━━━━━ DATASET CONTENT
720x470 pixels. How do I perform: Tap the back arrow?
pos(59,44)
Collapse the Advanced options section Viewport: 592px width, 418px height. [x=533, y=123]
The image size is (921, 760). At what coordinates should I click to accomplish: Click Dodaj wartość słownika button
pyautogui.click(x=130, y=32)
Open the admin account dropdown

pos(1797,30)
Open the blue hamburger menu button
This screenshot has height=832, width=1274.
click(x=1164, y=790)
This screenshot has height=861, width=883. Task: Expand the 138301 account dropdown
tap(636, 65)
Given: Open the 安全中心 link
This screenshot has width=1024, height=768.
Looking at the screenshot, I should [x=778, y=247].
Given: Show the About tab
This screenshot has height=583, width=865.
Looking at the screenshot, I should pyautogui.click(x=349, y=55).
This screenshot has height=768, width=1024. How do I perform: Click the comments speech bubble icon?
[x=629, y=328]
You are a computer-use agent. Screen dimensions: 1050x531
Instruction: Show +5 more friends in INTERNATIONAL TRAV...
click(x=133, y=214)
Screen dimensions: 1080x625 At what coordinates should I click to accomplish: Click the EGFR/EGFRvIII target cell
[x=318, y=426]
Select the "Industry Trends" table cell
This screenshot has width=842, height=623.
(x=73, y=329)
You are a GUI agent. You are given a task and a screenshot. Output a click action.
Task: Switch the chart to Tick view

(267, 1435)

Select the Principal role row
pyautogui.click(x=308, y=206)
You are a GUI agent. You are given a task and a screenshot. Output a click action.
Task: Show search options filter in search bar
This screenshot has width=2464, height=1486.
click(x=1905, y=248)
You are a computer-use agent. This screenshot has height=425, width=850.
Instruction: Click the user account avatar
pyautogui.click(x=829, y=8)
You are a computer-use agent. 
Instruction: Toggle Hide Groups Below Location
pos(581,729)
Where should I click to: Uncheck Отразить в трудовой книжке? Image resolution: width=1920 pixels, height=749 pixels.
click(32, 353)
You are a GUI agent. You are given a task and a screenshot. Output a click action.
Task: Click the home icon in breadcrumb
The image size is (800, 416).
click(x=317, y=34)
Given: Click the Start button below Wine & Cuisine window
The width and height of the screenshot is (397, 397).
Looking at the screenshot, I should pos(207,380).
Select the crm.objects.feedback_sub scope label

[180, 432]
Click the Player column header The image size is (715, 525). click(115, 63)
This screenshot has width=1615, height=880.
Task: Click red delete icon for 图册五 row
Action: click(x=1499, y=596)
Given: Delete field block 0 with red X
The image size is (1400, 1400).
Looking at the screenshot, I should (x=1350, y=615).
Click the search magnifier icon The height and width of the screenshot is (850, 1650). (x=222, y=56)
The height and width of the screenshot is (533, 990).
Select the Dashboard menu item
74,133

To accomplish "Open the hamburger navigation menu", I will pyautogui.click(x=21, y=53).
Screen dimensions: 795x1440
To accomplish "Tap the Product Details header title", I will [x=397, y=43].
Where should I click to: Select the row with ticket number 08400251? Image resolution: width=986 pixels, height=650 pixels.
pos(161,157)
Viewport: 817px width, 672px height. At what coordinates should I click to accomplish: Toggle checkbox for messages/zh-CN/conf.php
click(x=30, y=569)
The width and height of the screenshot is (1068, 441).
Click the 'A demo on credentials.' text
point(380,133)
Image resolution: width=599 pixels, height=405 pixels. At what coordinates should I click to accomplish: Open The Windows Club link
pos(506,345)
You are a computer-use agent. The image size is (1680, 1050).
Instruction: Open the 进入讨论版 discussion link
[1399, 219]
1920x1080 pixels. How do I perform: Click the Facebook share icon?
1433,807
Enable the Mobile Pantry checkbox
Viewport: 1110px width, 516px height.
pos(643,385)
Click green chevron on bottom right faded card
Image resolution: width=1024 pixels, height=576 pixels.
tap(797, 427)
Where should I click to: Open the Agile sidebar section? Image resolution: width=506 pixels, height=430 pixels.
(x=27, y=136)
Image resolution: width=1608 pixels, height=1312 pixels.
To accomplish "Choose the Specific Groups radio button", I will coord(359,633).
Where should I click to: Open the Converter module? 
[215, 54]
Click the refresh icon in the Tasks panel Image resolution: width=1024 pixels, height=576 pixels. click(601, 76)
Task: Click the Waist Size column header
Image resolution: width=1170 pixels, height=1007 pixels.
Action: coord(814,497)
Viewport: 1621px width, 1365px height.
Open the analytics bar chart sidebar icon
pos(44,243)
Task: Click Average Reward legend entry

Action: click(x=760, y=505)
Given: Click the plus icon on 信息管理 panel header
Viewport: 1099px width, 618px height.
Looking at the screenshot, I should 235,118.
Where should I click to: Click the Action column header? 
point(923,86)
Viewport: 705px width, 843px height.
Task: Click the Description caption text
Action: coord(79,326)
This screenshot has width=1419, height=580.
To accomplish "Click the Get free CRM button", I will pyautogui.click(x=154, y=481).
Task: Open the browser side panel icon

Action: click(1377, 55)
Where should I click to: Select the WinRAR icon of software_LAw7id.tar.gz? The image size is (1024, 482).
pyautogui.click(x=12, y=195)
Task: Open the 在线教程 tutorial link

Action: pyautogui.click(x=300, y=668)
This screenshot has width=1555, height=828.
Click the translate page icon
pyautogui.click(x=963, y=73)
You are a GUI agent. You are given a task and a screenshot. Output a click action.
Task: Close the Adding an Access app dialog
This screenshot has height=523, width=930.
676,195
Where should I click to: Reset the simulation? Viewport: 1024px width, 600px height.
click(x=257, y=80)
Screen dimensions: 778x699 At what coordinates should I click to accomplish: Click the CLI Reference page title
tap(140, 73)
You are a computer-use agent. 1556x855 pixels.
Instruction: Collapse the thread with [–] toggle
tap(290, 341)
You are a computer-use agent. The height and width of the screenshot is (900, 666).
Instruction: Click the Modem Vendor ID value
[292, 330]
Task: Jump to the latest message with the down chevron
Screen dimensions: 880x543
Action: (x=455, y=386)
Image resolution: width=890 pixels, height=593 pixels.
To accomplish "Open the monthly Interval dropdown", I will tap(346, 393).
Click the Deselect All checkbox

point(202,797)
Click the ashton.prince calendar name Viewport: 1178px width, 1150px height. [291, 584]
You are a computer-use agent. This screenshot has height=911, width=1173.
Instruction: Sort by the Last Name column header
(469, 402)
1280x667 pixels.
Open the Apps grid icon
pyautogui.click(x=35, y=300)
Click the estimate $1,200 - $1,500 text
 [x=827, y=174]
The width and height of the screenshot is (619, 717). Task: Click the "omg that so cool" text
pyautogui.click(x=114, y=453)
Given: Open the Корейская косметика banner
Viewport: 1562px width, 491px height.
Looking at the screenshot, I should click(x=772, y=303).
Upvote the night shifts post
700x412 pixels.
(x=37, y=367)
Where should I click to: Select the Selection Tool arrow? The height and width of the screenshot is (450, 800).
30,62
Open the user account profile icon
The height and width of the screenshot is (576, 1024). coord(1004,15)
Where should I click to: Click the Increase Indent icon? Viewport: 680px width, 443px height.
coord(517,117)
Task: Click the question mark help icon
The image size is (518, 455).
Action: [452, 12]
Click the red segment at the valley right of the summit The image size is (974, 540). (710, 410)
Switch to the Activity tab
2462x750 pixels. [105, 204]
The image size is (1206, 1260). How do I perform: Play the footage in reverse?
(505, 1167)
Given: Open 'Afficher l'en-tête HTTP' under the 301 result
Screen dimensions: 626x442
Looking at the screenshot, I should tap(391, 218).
━━━━━━━━━━
_EXERCISE DIRECTIONS_
Reprint the entire listing exactly.

_TASK RESULT_
720x470 pixels. How do I perform: Tap the back arrow?
pos(59,44)
Collapse the Advanced options section Viewport: 592px width, 418px height. [x=533, y=123]
The image size is (921, 760). At what coordinates should I click to accomplish: Click Dodaj wartość słownika button
pyautogui.click(x=130, y=32)
Open the admin account dropdown

pos(1797,30)
Open the blue hamburger menu button
This screenshot has height=832, width=1274.
click(x=1164, y=790)
This screenshot has height=861, width=883. Task: Expand the 138301 account dropdown
tap(636, 65)
Given: Open the 安全中心 link
This screenshot has width=1024, height=768.
Looking at the screenshot, I should [x=778, y=247].
Given: Show the About tab
This screenshot has height=583, width=865.
Looking at the screenshot, I should pyautogui.click(x=349, y=55).
This screenshot has height=768, width=1024. How do I perform: Click the comments speech bubble icon?
[x=629, y=328]
You are a computer-use agent. Screen dimensions: 1050x531
Instruction: Show +5 more friends in INTERNATIONAL TRAV...
click(x=133, y=214)
Screen dimensions: 1080x625 At what coordinates should I click to accomplish: Click the EGFR/EGFRvIII target cell
[x=318, y=426]
Select the "Industry Trends" table cell
This screenshot has width=842, height=623.
(x=73, y=329)
You are a GUI agent. You are given a task and a screenshot. Output a click action.
Task: Switch the chart to Tick view

(267, 1435)

Select the Principal role row
pyautogui.click(x=308, y=206)
You are a GUI agent. You are given a task and a screenshot. Output a click action.
Task: Show search options filter in search bar
This screenshot has width=2464, height=1486.
click(x=1905, y=248)
You are a computer-use agent. This screenshot has height=425, width=850.
Instruction: Click the user account avatar
pyautogui.click(x=829, y=8)
You are a computer-use agent. 
Instruction: Toggle Hide Groups Below Location
pos(581,729)
Where should I click to: Uncheck Отразить в трудовой книжке? Image resolution: width=1920 pixels, height=749 pixels.
click(32, 353)
You are a GUI agent. You are given a task and a screenshot. Output a click action.
Task: Click the home icon in breadcrumb
The image size is (800, 416).
click(x=317, y=34)
Given: Click the Start button below Wine & Cuisine window
The width and height of the screenshot is (397, 397).
Looking at the screenshot, I should pos(207,380).
Select the crm.objects.feedback_sub scope label

[180, 432]
Click the Player column header The image size is (715, 525). click(115, 63)
This screenshot has width=1615, height=880.
Task: Click red delete icon for 图册五 row
Action: click(x=1499, y=596)
Given: Delete field block 0 with red X
The image size is (1400, 1400).
Looking at the screenshot, I should (x=1350, y=615).
Click the search magnifier icon The height and width of the screenshot is (850, 1650). (x=222, y=56)
The height and width of the screenshot is (533, 990).
Select the Dashboard menu item
74,133

To accomplish "Open the hamburger navigation menu", I will pyautogui.click(x=21, y=53).
Screen dimensions: 795x1440
To accomplish "Tap the Product Details header title", I will [x=397, y=43].
Where should I click to: Select the row with ticket number 08400251? Image resolution: width=986 pixels, height=650 pixels.
pos(161,157)
Viewport: 817px width, 672px height. At what coordinates should I click to accomplish: Toggle checkbox for messages/zh-CN/conf.php
click(x=30, y=569)
The width and height of the screenshot is (1068, 441).
Click the 'A demo on credentials.' text
point(380,133)
Image resolution: width=599 pixels, height=405 pixels. At what coordinates should I click to accomplish: Open The Windows Club link
pos(506,345)
You are a computer-use agent. The image size is (1680, 1050).
Instruction: Open the 进入讨论版 discussion link
[1399, 219]
1920x1080 pixels. How do I perform: Click the Facebook share icon?
1433,807
Enable the Mobile Pantry checkbox
Viewport: 1110px width, 516px height.
pos(643,385)
Click green chevron on bottom right faded card
Image resolution: width=1024 pixels, height=576 pixels.
tap(797, 427)
Where should I click to: Open the Agile sidebar section? Image resolution: width=506 pixels, height=430 pixels.
(x=27, y=136)
Image resolution: width=1608 pixels, height=1312 pixels.
To accomplish "Choose the Specific Groups radio button", I will coord(359,633).
Where should I click to: Open the Converter module? 
[215, 54]
Click the refresh icon in the Tasks panel Image resolution: width=1024 pixels, height=576 pixels. click(601, 76)
Task: Click the Waist Size column header
Image resolution: width=1170 pixels, height=1007 pixels.
Action: coord(814,497)
Viewport: 1621px width, 1365px height.
Open the analytics bar chart sidebar icon
pos(44,243)
Task: Click Average Reward legend entry

Action: click(x=760, y=505)
Given: Click the plus icon on 信息管理 panel header
Viewport: 1099px width, 618px height.
Looking at the screenshot, I should 235,118.
Where should I click to: Click the Action column header? 
point(923,86)
Viewport: 705px width, 843px height.
Task: Click the Description caption text
Action: coord(79,326)
This screenshot has width=1419, height=580.
To accomplish "Click the Get free CRM button", I will pyautogui.click(x=154, y=481).
Task: Open the browser side panel icon

Action: click(1377, 55)
Where should I click to: Select the WinRAR icon of software_LAw7id.tar.gz? The image size is (1024, 482).
pyautogui.click(x=12, y=195)
Task: Open the 在线教程 tutorial link

Action: pyautogui.click(x=300, y=668)
This screenshot has width=1555, height=828.
Click the translate page icon
pyautogui.click(x=963, y=73)
You are a GUI agent. You are given a task and a screenshot. Output a click action.
Task: Close the Adding an Access app dialog
This screenshot has height=523, width=930.
676,195
Where should I click to: Reset the simulation? Viewport: 1024px width, 600px height.
click(x=257, y=80)
Screen dimensions: 778x699 At what coordinates should I click to accomplish: Click the CLI Reference page title
tap(140, 73)
You are a computer-use agent. 1556x855 pixels.
Instruction: Collapse the thread with [–] toggle
tap(290, 341)
You are a computer-use agent. The height and width of the screenshot is (900, 666).
Instruction: Click the Modem Vendor ID value
[292, 330]
Task: Jump to the latest message with the down chevron
Screen dimensions: 880x543
Action: (x=455, y=386)
Image resolution: width=890 pixels, height=593 pixels.
To accomplish "Open the monthly Interval dropdown", I will tap(346, 393).
Click the Deselect All checkbox

point(202,797)
Click the ashton.prince calendar name Viewport: 1178px width, 1150px height. [291, 584]
You are a computer-use agent. This screenshot has height=911, width=1173.
Instruction: Sort by the Last Name column header
(469, 402)
1280x667 pixels.
Open the Apps grid icon
pyautogui.click(x=35, y=300)
Click the estimate $1,200 - $1,500 text
 [x=827, y=174]
The width and height of the screenshot is (619, 717). Task: Click the "omg that so cool" text
pyautogui.click(x=114, y=453)
Given: Open the Корейская косметика banner
Viewport: 1562px width, 491px height.
Looking at the screenshot, I should click(x=772, y=303).
Upvote the night shifts post
700x412 pixels.
(x=37, y=367)
Where should I click to: Select the Selection Tool arrow? The height and width of the screenshot is (450, 800).
30,62
Open the user account profile icon
The height and width of the screenshot is (576, 1024). coord(1004,15)
Where should I click to: Click the Increase Indent icon? Viewport: 680px width, 443px height.
coord(517,117)
Task: Click the question mark help icon
The image size is (518, 455).
Action: [452, 12]
Click the red segment at the valley right of the summit The image size is (974, 540). (710, 410)
Switch to the Activity tab
2462x750 pixels. [105, 204]
The image size is (1206, 1260). How do I perform: Play the footage in reverse?
(505, 1167)
Given: Open 'Afficher l'en-tête HTTP' under the 301 result
Screen dimensions: 626x442
Looking at the screenshot, I should tap(391, 218).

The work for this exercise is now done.